Unfinished Thoughts
A Morning of Useless and Random Things

Today is one of those days where nothing is wrong, nothing is particularly urgent, and I am actually enjoying my work, yet my mind feels strangely light and unwilling to stay in one place for too long.
I keep finding myself looking at the mountains and wondering how I have still not grown tired of them. Most things lose their charm with time. People move to beautiful places and eventually stop noticing them. Yet I still find myself staring out of the window in the middle of the day, completely distracted by something that has been there long before me and will probably remain long after I am gone.
I keep thinking about how much of human life is spent solving the same basic problems. Food, shelter, money, security, then a little more money and a little more security just in case the first lot was not enough. And I understand why. We need those things.
Yet I cannot help wondering what people would do if they were not so occupied with survival. Not because I think survival is unimportant, but because once those needs are met, humans seem to immediately start doing things that make very little practical sense.

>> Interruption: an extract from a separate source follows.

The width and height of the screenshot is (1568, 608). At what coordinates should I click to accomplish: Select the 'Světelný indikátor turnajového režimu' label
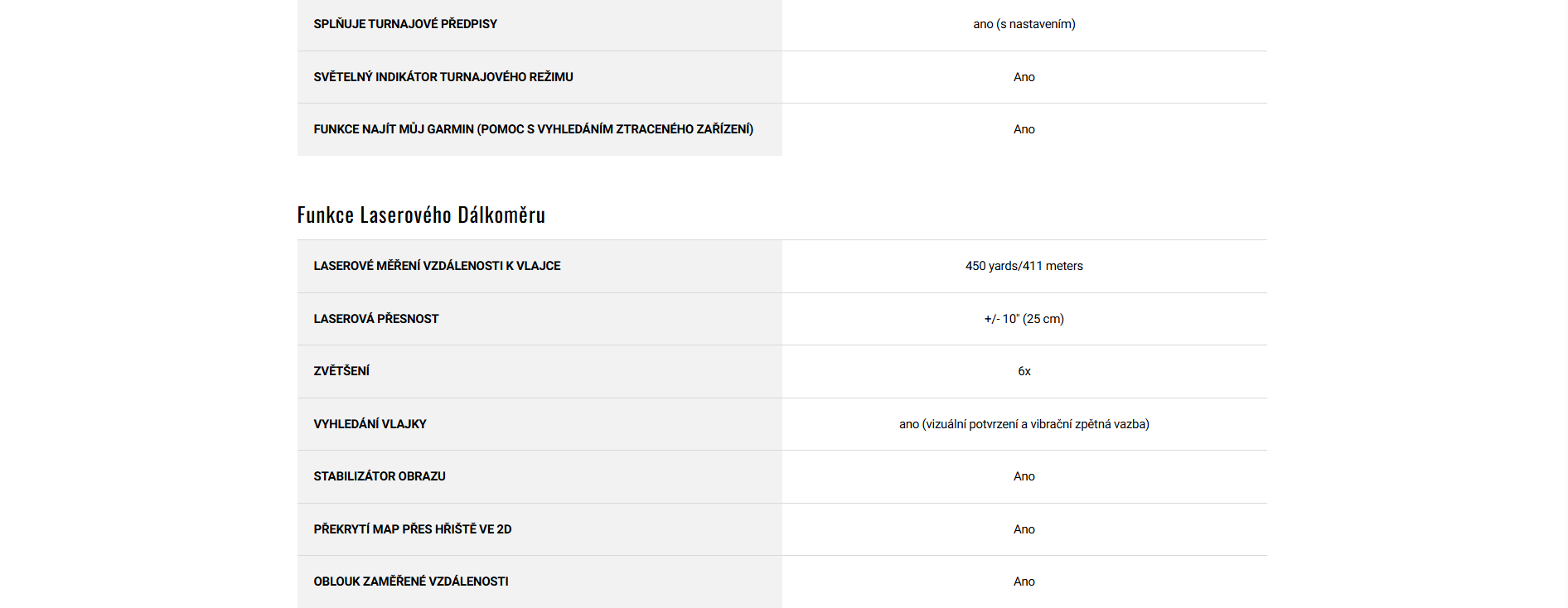(x=443, y=77)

They write poetry. They make music. They paint. They spend months writing books. They carve statues. They build sandcastles knowing the tide is coming. They sit on mountain tops and stare at sunsets. None of these activities solve survival problem, yet somehow every civilization that has ever existed has found time for them, which is strange.
I was thinking about poets today. I do not particularly enjoy poetry. I appreciate the talent, but poetry often feels like somebody using a handful of beautiful words to express something I have been carrying around for years without being able to properly articulate. Part of me finds that impressive. Another part of me finds it mildly irritating. May be because it feels unfair. May be because they somehow found the words and I did not.

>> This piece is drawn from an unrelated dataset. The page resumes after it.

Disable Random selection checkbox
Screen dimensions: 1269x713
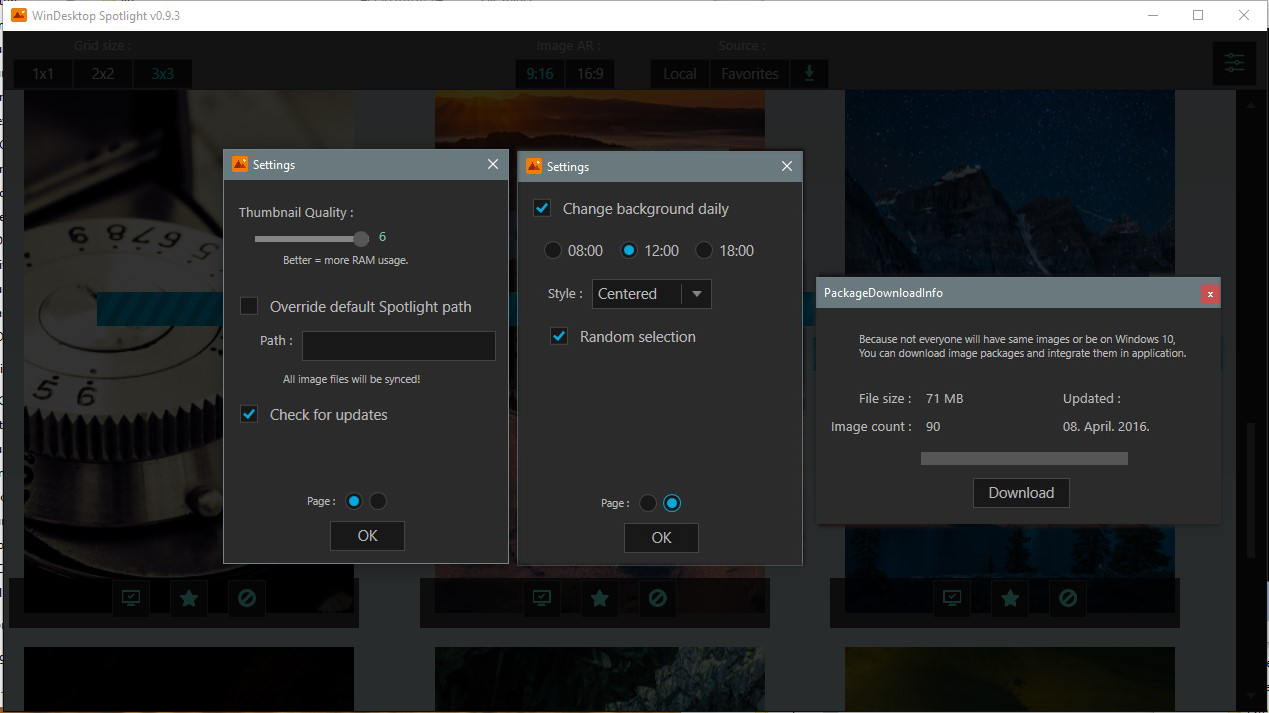560,337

Or perhaps because they turned something messy and impossible into something neat and elegant, while I suspect most thoughts are supposed to remain a little messy.
Maybe that is the theme of today. Not confusion exactly, but an inability to settle on a single conclusion.
I am enjoying work while simultaneously questioning the point of work. I think art is fundamentally pointless and also think the world would be poorer without it. I think humans spend too much time chasing necessities and then remember that necessities are the reason most of us are alive in the first place.
I think most of what we build is temporary, and then I remember that sandcastles are temporary too, yet people keep building them anyway.
Maybe humans have always been doing two things at once. Trying to survive while also trying to create things that have absolutely nothing to do with survival. And for some reason, despite all our intelligence, ambition, and obsession with productivity, I find myself increasingly fascinated by the second part.